Building a Pacific Space Force


Capt. Brian Goodman, 527th Space Aggressor Squadron, ensures equipment is ready before a mission to disrupt a unit's space capabilities during exercise Red Flag, July 21, 2016 at Nellis AFB, Nev. Air Force photo by TSgt. David Salanitri.

Space operators need to be ready to fight in the Pacific, but they are not prepared to do so currently, commanders of three of the Air Force’s space wings said Friday at an AFA Mitchell Institute event on Capitol Hill. Air Force Space Command has been so focused on supporting US Central Command that they have work to do—in technology, training, and manpower—to be ready for potential operations in the US Pacific Command area of responsibility.

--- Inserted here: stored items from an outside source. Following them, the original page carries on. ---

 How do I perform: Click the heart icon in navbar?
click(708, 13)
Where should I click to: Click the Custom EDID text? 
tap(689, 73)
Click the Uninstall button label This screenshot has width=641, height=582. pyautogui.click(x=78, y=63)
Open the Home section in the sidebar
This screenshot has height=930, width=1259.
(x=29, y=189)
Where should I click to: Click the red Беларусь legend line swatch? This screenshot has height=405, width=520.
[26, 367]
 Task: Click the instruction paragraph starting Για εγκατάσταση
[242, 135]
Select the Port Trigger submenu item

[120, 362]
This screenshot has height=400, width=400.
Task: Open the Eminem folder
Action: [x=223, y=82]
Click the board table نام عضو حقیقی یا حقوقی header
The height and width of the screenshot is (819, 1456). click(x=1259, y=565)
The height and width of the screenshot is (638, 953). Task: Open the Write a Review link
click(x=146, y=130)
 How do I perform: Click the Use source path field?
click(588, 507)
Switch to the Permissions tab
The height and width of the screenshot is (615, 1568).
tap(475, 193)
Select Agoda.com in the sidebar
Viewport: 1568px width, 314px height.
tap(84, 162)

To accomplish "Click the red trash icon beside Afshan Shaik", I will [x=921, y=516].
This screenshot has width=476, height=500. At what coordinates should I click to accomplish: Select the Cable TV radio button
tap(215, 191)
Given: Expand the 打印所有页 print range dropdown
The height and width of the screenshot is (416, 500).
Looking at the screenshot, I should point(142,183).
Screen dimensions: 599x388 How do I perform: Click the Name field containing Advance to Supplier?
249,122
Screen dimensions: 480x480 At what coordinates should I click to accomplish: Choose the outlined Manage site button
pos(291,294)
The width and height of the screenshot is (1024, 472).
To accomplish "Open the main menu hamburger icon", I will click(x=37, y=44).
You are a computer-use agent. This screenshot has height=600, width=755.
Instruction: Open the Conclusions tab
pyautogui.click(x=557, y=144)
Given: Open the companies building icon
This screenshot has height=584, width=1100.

“Right now we have a defensive space control unit deployed to Al Udeid AB, Qatar,” said Col. Douglas Schiess, commander of the 21st Space Wing at Peterson AFB, Colo. That unit “monitors communications links mostly for remotely piloted airplanes,” he said. Space control units are also forward deployed to Jordan and northern Syria, Schiess confirmed, noting the Syria deployment is “the most austere location the 21st Space Wing has ever been deployed.”

These space forces have spent years refining their mission, developing new concepts of operations, and stabilizing personnel rotations to support combat in the Middle East. The intense development of this mission, however, has also come at a cost. “We’ve gotten so focused on CENTCOM, we forgot about PACOM,” Schiess said.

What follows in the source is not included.